The planning team included representatives from the Commonwealth of Virginia, the state of Maryland, the Potomac Heritage National Scenic Trail, the Star-Spangled Banner National Historic Trail, the Potomac Conservancy, and the Chesapeake Conservancy.

Read the Potomac River Segment Plan Executive Summary or contact us to receive a hard copy of the full report by mail.

Lower Susquehanna River Segment Plan

The segment plan for the lower portion of the Susquehanna River was completed in 2018. The Lower Susquehanna is defined as the 74-mile corridor between the mouth of the Susquehanna near Havre de Grace, Maryland and its confluence with the Juniata River just north of Harrisburg, Pennsylvania.

The planning team for the segment plan included representatives from the National Park Service Chesapeake, Maryland Department of Natural Resources, Pennsylvania Department of Conservation and Natural Resources, Lower Susquehanna Heritage Greenway, Susquehanna Heritage, Chesapeake Conservancy, and the Susquehanna Riverlands Conservation Landscape, represented by staff from the Lancaster County Conservancy and Lancaster County Planning Commission.

The planning team envisioned ways to make the trail more visible and meaningful for visitors to the region. Interpretation, conservation, and public access to the water are central to the plan. Collaborative opportunities are also outlined for the two other national trails present in the region: Star-Spangled Banner National Historic Trail and Washington-Rochambeau National Historic Trail.

Read the Lower Susquehanna River Segment Implementation Plan, or contact us to receive a hard copy of the full report by mail.

Grasses poke out of shallow water in a creek.
Nanjemoy Creek, a tributary of the Potomac River.

Conservation Strategy

The trail's Comprehensive Management Plan called for development of a conservation strategy to guide conservation of resources which contribute to the visitor experience along the trail. Throughout 2012, the National Park Service, in collaboration with the Chesapeake Conservancy, consulted closely and regularly with the trail Advisory Council in developing a Conservation Strategy for the Captain John Smith Chesapeake National Historic Trail. The Advisory Council, whose members were appointed by the Secretary of the Interior, represented a wide range of state and federal agencies, non-governmental organizations, and citizens.

In short, the strategy provides the means for defining priority conservation areas relative to the trail and designing appropriate conservation methods.
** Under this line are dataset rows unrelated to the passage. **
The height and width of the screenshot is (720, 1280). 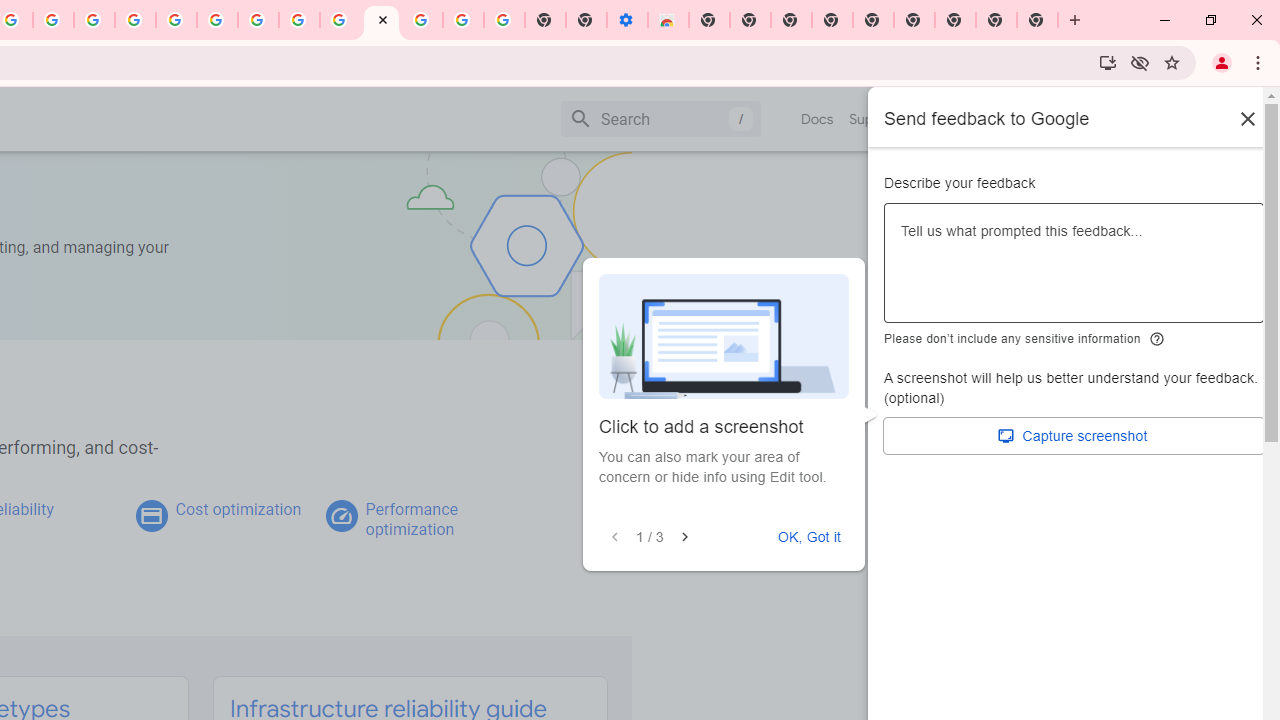 I want to click on 'Create your Google Account', so click(x=53, y=20).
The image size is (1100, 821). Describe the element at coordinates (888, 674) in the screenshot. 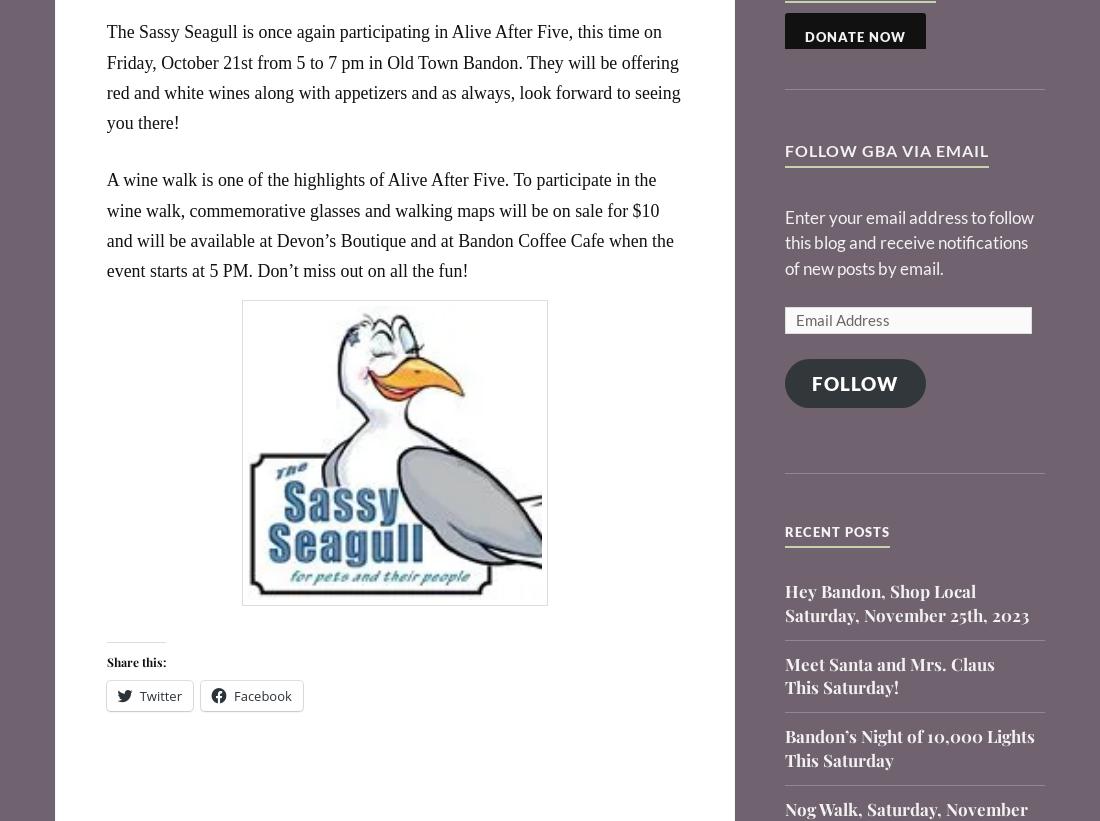

I see `'Meet Santa and Mrs. Claus This Saturday!'` at that location.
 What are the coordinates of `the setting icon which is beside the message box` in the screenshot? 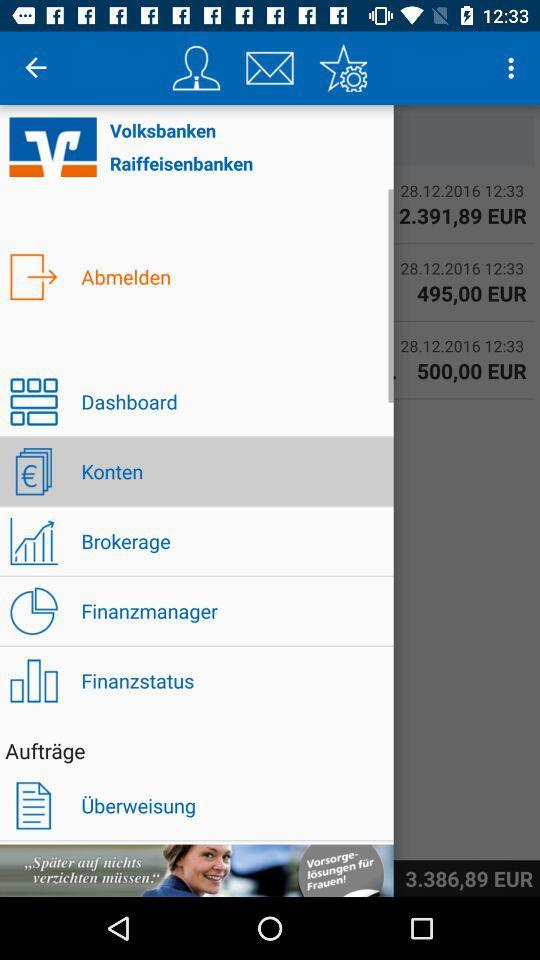 It's located at (342, 68).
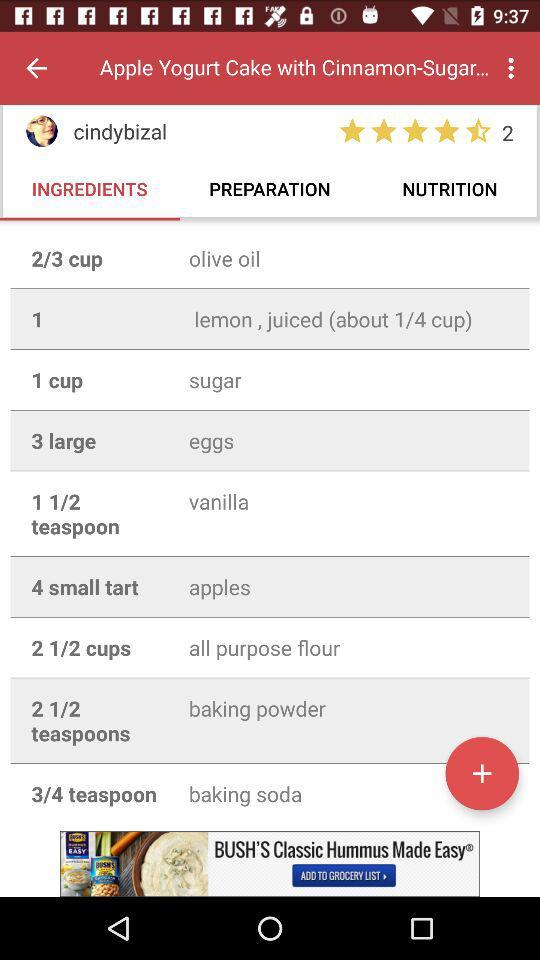  Describe the element at coordinates (481, 772) in the screenshot. I see `the add icon` at that location.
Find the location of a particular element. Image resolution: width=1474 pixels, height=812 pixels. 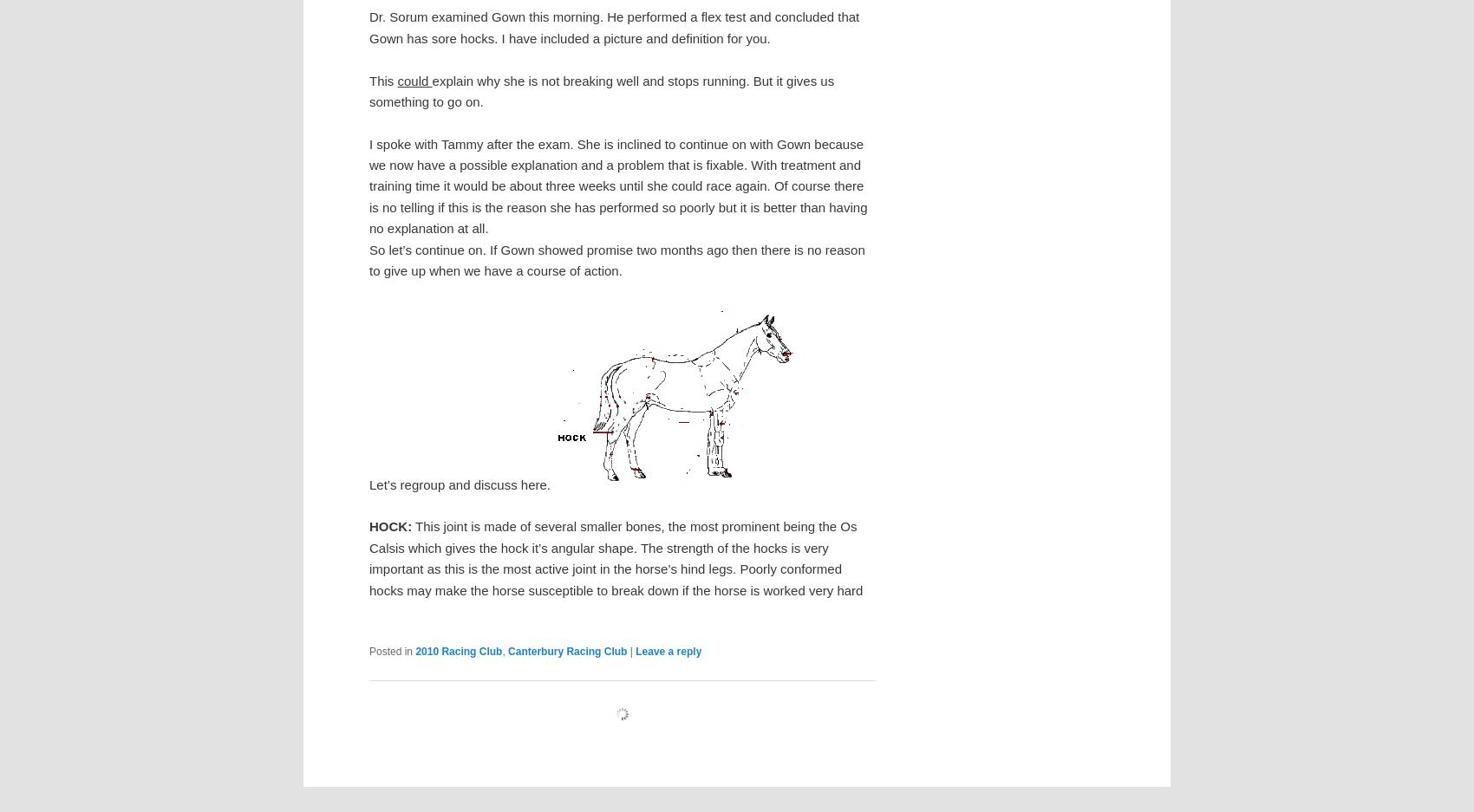

'2010 Racing Club' is located at coordinates (415, 650).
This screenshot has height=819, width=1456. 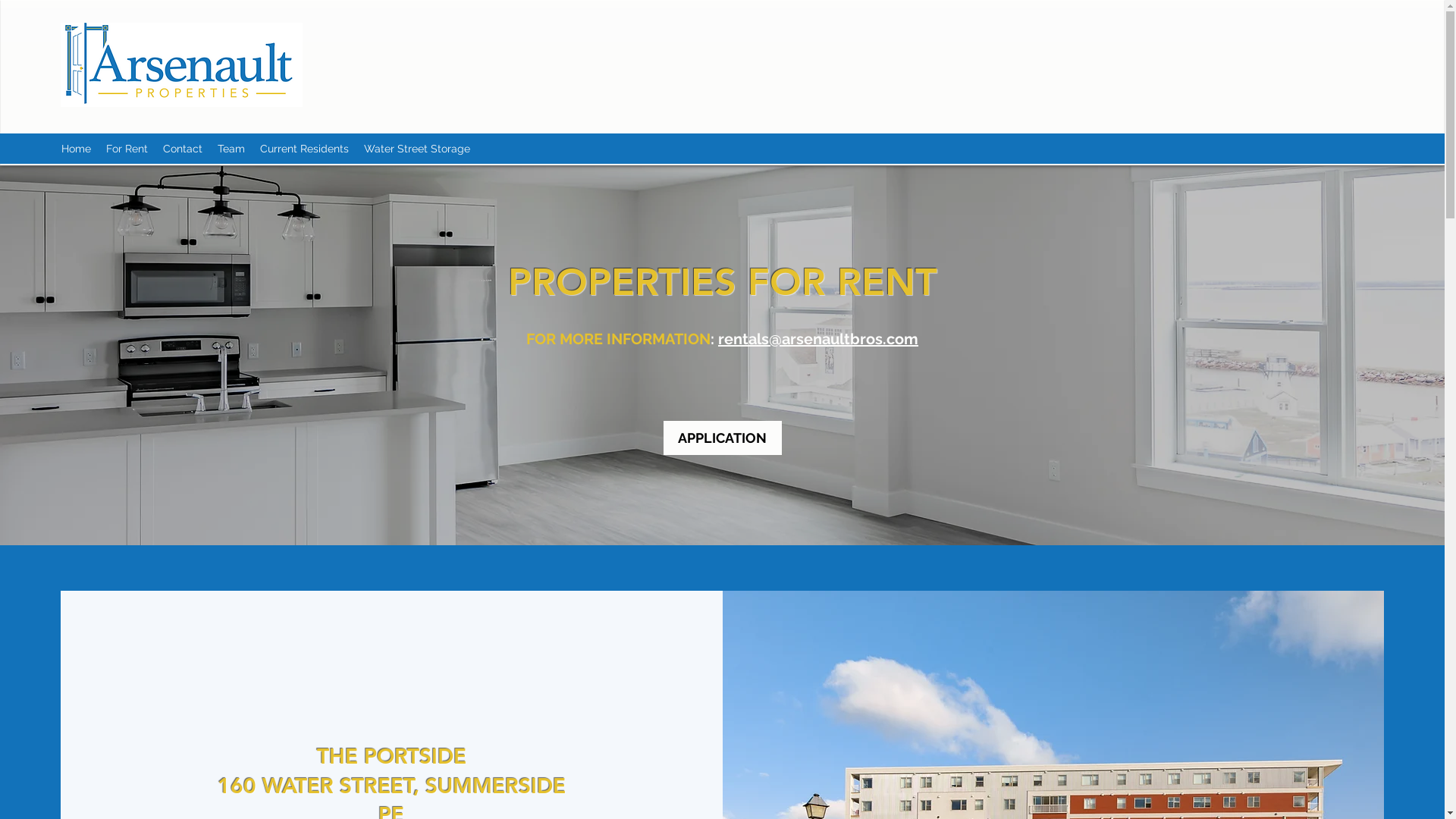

Its focus is on saving the places that enrich visitor experiences and recreation along the trail and that contribute synergy to the many programs working to improve quality of life along the Chesapeake Bay and its rivers.

The Conservation Strategy sets out a long-term strategy for conserving lands important to the visitor experience of the Chesapeake National Historic Trail. Its purpose is several-fold:

  • Further define the trail's most important resources and their locations, based on parameters set in the trail's Comprehensive Management Plan.
  • Set out a consistent approach for assessing trail resources and their conservation needs.
  • Encourage local, state, and federal partners to protect trail resources as a core part of broader land conservation efforts.
  • Provide guidelines for implementing conservation through collaborative actions of the National Park Service and its partners.

Read the Conservation Strategy Overview or contact us to receive a hard copy of the full report by mail.


Interpretive Plan

As part of the trail planning process the National Park Service has prepared an interpretive plan for the Captain John Smith Chesapeake National Historic Trail. The interpretive plan provides a vision for interpretive, educational, and recreational opportunities related to the trail, and defines short-and long-term goals for making meaningful connections between visitors and Chesapeake Bay resources.

A product of collaboration with Chesapeake Bay Gateways, agencies, tribes, community organizations, and others, the interpretive plan is a guiding document with reference information that trail partners can use to develop visitor experiences along the trail.